> [DATA IN THIS EXERCISE]
*****

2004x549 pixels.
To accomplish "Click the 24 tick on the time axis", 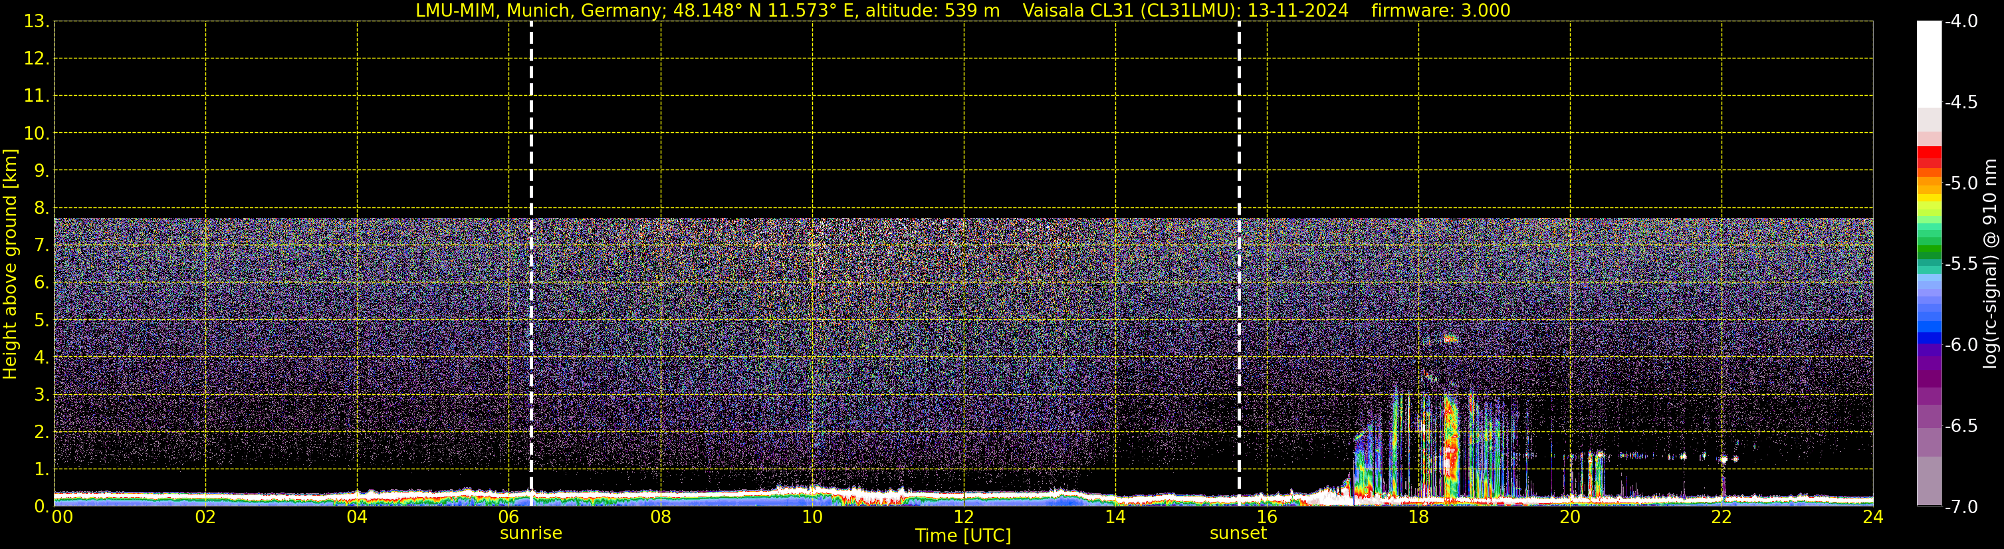I will click(1873, 518).
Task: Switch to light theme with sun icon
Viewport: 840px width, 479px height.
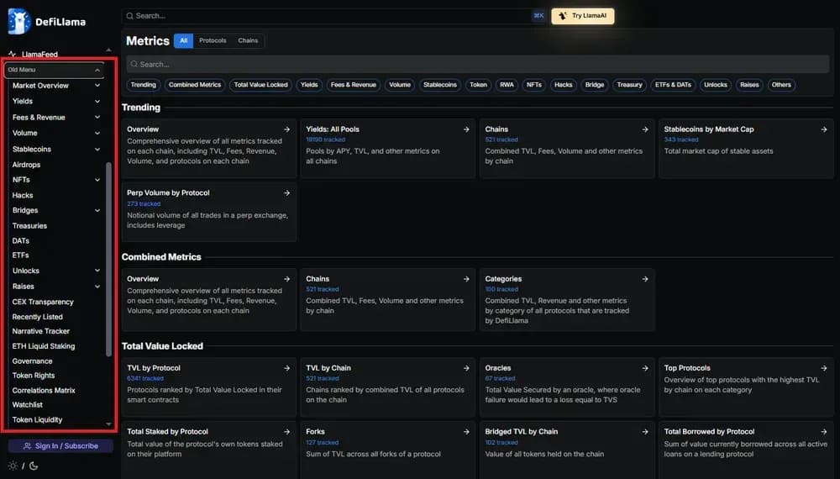Action: [13, 466]
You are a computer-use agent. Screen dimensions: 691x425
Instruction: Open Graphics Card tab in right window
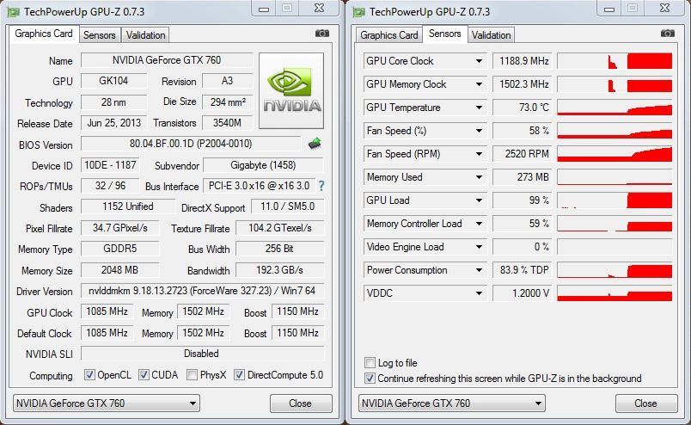[388, 35]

*****

> [ABOUT THIS TASK] Everything from the line with "Viewport: 840px width, 479px height." through the last line of the listing should be retyped exactly, with both end lines kept and the pictures left out.

> [RESULT FOR THIS EXERCISE]
Viewport: 840px width, 479px height.
Action: [13, 466]
You are a computer-use agent. Screen dimensions: 691x425
Instruction: Open Graphics Card tab in right window
[388, 35]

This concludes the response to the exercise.